Best Paper: Monica H. Green, “An Omni-Crisis at the Intersection of Disciplines: Teaching the Black Death to STEM and Humanities Students”
For a generation of students who already understand that pandemics are indeed “omni-crises,” courses focused on the Second Plague Pandemic can be a portal onto a new perspective of their own changing world. Dr. Green’s critically astute paper on the Black Death focused on two key challenges of teaching plague studies – zeroing in on the scientific principles necessary to appreciate the way pandemics are understood and investigated now – and two key pedagogical perspectives that instructors may wish to anticipate and incorporate when teaching this kind of material: instructing students how to think of the microbial world before there were microscopes, and engaging with the ethical questions raised by newly developing technologies and channels of communication.
Best Presentation: Kevin Moberly and Brent Moberly, “Fail Backwards: Bridging STEM and Medieval Studies through Critical Game Design”

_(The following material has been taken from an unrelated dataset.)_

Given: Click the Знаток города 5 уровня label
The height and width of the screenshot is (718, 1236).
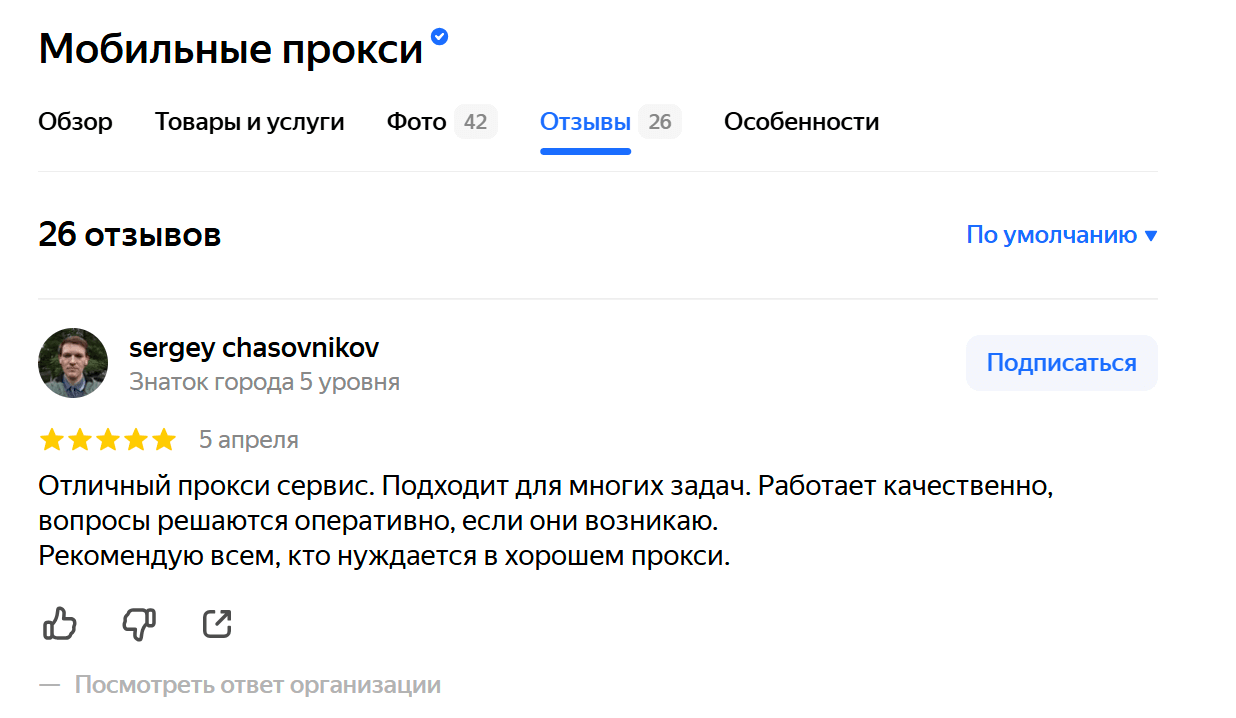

Few fields appear as unmarketable, irrelevant, and unprofitable in the high-tech, market-driven discourse that surrounds STEM education than Medieval Studies. The irony, however, is that the same period which has seen the emergence of STEM as an educational priority has also witnessed a resurgence of popular interest in the medieval, and amongst the most popular and profitable of these are Medieval-themed video games, which have long been a staple of the gaming industry. Dr. Kevin Moberly and Dr. Brent Moberly’s highly engaging presentation discusses how Medieval Studies as a field can leverage popular interest in the medieval to teach students the skills that are essential to STEM success – and inspiring them to achieve a more nuanced appreciation of the Middle Ages – through game-based learning.